The disappointed Vinson and Board of Regents pressed on with the campaign to move the campus. Campus-area businesses, churches, and boarding houses protested the loss of commerce that relocation would bring. Lawyers questioned the validity of the deed to the Brackenridge tract, and in the middle of a recession, thrifty Texans asked, why lose the Littlefield bequest in order to move to a campus that would have to paid for from scratch? But the most dangerous proposition of all was one that would throw the relocation game open to any Texas city willing to pony up $10 million and 500 acres, and let the voters of Texas decide where the university went. Ex-governor Ferguson offered 2,500 acres in Bosque County and promised to raise $1 million for buildings.

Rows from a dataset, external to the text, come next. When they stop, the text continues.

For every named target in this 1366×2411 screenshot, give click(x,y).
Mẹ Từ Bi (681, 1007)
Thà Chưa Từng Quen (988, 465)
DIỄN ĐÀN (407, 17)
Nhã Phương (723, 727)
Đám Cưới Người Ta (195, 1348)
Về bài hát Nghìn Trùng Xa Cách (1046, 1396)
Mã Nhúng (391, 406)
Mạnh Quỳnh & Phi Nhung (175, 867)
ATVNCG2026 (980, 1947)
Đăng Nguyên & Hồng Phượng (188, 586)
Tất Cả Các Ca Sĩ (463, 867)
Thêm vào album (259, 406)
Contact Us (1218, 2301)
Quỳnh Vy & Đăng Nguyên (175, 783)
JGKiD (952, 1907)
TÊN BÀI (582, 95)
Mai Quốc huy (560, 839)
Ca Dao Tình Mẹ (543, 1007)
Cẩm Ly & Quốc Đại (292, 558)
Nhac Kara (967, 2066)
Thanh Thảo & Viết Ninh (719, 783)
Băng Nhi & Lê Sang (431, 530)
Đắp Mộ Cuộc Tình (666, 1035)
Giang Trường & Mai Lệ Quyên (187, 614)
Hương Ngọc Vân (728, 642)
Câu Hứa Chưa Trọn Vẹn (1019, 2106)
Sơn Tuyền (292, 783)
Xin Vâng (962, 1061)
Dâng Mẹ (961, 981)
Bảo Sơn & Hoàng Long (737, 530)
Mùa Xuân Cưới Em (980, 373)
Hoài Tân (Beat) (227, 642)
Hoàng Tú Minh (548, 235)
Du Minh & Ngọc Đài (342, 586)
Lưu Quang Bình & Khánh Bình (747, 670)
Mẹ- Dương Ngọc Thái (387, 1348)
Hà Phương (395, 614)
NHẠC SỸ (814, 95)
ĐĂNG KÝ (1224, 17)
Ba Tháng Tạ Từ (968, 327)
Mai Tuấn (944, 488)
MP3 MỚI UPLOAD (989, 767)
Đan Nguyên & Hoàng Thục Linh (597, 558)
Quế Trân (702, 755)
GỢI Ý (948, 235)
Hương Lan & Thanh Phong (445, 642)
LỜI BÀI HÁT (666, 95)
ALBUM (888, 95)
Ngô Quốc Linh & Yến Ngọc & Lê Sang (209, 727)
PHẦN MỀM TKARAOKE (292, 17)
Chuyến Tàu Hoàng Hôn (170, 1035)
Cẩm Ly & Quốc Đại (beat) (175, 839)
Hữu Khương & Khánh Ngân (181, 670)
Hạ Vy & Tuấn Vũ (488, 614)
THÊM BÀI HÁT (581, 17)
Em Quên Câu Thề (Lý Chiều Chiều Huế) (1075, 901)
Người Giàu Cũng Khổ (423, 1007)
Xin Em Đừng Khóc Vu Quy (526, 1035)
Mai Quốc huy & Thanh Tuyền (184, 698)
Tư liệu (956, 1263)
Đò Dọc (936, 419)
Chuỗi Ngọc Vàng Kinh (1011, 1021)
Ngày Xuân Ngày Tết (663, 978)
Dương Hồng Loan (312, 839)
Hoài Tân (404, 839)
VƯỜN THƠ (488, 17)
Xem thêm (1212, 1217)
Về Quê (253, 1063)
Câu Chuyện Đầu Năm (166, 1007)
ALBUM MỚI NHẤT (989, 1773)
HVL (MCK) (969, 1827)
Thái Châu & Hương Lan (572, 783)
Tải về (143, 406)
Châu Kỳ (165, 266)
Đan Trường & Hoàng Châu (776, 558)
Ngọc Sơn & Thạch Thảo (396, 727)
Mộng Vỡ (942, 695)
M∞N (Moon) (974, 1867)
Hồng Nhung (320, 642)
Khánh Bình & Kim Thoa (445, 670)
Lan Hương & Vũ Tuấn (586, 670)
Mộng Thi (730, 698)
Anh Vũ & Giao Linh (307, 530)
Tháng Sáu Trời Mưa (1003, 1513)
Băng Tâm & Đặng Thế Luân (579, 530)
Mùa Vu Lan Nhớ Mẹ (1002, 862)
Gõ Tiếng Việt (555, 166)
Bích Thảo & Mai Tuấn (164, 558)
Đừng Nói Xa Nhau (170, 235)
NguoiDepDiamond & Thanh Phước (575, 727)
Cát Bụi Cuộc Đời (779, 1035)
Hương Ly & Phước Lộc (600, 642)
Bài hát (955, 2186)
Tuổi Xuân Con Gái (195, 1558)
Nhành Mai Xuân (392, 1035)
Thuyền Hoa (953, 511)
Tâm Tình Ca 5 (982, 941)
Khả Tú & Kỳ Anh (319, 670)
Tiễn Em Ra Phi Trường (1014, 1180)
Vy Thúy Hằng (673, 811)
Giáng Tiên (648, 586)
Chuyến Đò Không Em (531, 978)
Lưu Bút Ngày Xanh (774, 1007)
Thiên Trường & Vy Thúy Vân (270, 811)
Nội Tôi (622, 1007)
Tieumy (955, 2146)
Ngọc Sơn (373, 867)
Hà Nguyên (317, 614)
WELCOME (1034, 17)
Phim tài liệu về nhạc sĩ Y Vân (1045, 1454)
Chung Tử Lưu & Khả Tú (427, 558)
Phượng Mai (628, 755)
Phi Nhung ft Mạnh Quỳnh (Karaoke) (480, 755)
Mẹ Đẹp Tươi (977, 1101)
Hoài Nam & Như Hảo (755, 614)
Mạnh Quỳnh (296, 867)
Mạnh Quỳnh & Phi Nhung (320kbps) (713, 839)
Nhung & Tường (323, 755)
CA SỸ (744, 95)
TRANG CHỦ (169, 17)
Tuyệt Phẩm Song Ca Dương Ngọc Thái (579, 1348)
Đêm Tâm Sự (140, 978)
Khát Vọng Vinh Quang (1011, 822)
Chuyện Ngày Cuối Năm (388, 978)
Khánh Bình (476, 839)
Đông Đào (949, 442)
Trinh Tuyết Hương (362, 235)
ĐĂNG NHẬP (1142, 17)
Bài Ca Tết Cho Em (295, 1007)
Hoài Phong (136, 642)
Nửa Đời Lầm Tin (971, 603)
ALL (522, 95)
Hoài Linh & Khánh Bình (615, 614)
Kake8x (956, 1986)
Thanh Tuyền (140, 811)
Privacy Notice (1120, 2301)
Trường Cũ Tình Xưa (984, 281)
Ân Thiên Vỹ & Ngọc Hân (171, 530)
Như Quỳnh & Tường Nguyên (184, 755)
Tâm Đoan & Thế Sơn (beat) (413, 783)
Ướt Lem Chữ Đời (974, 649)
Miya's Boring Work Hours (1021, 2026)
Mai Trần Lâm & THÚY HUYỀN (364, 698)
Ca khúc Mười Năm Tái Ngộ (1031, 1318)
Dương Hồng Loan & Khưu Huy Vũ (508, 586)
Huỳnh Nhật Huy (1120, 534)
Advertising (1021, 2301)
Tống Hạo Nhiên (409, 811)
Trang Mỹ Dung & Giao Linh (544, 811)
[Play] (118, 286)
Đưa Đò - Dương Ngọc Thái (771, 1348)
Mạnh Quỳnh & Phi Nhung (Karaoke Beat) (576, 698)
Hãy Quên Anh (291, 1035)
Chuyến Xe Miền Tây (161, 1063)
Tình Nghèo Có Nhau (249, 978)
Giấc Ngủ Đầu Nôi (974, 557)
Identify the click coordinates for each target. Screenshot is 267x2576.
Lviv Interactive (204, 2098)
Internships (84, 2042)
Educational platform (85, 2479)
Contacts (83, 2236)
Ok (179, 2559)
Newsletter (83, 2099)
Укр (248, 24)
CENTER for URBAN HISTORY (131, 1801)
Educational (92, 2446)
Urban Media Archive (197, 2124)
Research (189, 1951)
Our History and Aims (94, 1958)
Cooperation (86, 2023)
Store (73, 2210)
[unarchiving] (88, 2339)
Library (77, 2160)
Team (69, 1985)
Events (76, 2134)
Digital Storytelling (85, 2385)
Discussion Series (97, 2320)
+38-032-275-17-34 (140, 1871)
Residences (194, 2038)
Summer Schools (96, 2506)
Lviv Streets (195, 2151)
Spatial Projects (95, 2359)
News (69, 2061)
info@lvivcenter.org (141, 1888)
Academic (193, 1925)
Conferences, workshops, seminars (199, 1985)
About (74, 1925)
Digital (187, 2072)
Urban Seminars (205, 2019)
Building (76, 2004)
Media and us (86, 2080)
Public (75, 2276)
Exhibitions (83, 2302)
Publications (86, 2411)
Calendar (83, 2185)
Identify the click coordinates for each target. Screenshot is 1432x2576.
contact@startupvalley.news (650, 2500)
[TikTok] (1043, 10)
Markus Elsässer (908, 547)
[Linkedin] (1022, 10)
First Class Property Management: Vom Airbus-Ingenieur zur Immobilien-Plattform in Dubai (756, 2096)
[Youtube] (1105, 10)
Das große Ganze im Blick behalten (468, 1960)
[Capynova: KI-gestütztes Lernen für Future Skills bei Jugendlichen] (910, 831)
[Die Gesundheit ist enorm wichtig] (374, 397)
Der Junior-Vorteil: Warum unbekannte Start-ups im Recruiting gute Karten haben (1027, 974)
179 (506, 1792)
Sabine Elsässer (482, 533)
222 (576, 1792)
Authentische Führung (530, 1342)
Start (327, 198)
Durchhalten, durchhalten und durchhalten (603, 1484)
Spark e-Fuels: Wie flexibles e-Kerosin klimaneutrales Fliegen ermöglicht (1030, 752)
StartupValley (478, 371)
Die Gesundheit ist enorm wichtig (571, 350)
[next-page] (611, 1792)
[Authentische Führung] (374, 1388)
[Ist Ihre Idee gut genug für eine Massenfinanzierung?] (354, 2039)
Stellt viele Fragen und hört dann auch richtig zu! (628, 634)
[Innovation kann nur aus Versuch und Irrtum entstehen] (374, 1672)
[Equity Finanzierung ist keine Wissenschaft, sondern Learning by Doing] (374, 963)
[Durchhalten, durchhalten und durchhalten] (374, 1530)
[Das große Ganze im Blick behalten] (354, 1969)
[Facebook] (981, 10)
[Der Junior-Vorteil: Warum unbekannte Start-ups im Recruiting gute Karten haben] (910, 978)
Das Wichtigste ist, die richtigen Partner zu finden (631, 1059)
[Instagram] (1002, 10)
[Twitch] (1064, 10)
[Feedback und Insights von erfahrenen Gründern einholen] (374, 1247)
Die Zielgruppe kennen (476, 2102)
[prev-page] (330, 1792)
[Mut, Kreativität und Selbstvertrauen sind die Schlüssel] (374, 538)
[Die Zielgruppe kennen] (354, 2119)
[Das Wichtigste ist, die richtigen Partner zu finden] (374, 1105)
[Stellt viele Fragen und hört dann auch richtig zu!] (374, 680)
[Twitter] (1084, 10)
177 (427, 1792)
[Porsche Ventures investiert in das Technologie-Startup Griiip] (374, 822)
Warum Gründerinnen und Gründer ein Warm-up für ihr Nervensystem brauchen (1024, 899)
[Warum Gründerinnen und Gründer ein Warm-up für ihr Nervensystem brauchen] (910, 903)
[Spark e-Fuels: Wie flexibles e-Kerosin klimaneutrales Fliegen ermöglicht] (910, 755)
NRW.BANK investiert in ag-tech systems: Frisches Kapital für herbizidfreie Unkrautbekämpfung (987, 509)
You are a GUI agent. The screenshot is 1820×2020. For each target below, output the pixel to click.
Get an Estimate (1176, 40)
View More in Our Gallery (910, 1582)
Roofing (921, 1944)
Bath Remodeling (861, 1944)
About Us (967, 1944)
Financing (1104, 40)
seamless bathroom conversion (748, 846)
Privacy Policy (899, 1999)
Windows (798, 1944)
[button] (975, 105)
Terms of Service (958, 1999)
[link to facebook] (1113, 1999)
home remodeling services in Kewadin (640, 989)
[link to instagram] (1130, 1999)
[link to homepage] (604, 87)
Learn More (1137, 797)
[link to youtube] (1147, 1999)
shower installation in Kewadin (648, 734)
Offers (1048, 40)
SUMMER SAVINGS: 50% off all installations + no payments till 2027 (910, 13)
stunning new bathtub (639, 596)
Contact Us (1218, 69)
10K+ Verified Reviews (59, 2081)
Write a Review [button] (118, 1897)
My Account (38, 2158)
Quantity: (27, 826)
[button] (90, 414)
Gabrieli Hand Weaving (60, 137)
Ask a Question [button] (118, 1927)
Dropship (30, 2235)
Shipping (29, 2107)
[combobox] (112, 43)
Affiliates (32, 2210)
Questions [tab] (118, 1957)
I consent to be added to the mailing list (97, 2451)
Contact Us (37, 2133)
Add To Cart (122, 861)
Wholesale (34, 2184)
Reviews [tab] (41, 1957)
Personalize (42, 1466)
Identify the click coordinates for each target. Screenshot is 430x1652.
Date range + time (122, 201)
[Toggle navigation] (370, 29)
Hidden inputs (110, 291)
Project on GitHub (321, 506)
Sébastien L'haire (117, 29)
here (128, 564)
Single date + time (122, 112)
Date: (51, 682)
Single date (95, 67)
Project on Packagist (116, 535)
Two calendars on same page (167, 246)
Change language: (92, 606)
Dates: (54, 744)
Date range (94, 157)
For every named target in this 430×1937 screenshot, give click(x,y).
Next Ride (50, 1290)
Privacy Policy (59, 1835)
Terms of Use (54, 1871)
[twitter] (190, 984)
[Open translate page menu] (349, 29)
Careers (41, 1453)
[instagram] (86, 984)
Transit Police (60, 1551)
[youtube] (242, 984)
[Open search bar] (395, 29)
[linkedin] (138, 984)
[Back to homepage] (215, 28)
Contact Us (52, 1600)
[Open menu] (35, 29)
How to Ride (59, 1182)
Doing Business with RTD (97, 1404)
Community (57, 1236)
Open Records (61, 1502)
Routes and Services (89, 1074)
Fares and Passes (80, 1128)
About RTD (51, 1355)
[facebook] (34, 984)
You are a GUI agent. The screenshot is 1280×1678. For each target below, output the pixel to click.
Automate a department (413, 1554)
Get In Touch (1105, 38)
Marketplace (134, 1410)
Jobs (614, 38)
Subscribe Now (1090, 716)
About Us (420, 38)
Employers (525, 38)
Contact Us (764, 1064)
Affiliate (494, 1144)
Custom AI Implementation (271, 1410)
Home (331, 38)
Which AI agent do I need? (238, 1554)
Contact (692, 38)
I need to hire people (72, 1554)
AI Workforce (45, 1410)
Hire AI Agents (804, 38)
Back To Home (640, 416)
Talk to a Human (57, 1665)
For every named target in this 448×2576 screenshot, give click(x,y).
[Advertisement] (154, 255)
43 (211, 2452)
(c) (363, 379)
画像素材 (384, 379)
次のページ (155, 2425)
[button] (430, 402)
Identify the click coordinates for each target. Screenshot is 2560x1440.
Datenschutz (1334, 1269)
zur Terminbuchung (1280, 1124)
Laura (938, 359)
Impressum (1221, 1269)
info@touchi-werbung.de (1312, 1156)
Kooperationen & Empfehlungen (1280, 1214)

The legislature instructed Vinson to map out the boundaries of an adequate campus adjacent to the Forty Acres and it would think about finding some money to buy the property; it eventually dug up $1.35 million.
But all this quibbling over mere tens of thousands of dollars was about to end, for in 1923 the Santa Rita No. 1 oil well blew in on the university's patch of the west Texas Sahara, which Brackenridge had so carefully shepherded for years.
And so the campus stayed where it was, giving rise to all the high-rise dorms, parking tickets, and traffic jams the university is famous for today. Littlefield's brand is all over the campus: the Littlefield Fountain and South Mall, Littlefield Dormitory, and the Littlefield Mansion. But because of the university's continued growth, Littlefield's grand entrance is just another wide spot on campus, and in this age of political correctness, there have been calls to remove the statues of Littlefield's cherished Southern statesmen, or at least supplement them with heroes from other cultural and ethnic groups. As for Brackenridge, B Hall was demolished in 1952. His name has been relegated to the Brackenridge tract by the river and an adjoining student housing project. The university even found a way to get around his deed restriction regarding use of the Brackenridge tract. When the regents planned an apartment project on the land in the 1960s, the finance agency questioned the land title. So the regents got the legislature to pass laws that purchased Jackson County's reversionary interest in 1966.
President Vinson summed up the differences between the two Georges from the university's perspective in 1940: "When Mr. Brackenridge spoke of the University of Texas, he always emphasized the word University. Major Littlefield emphasized the word Texas. One was primarily concerned with the policies of the insitution, the other with the people whom it served."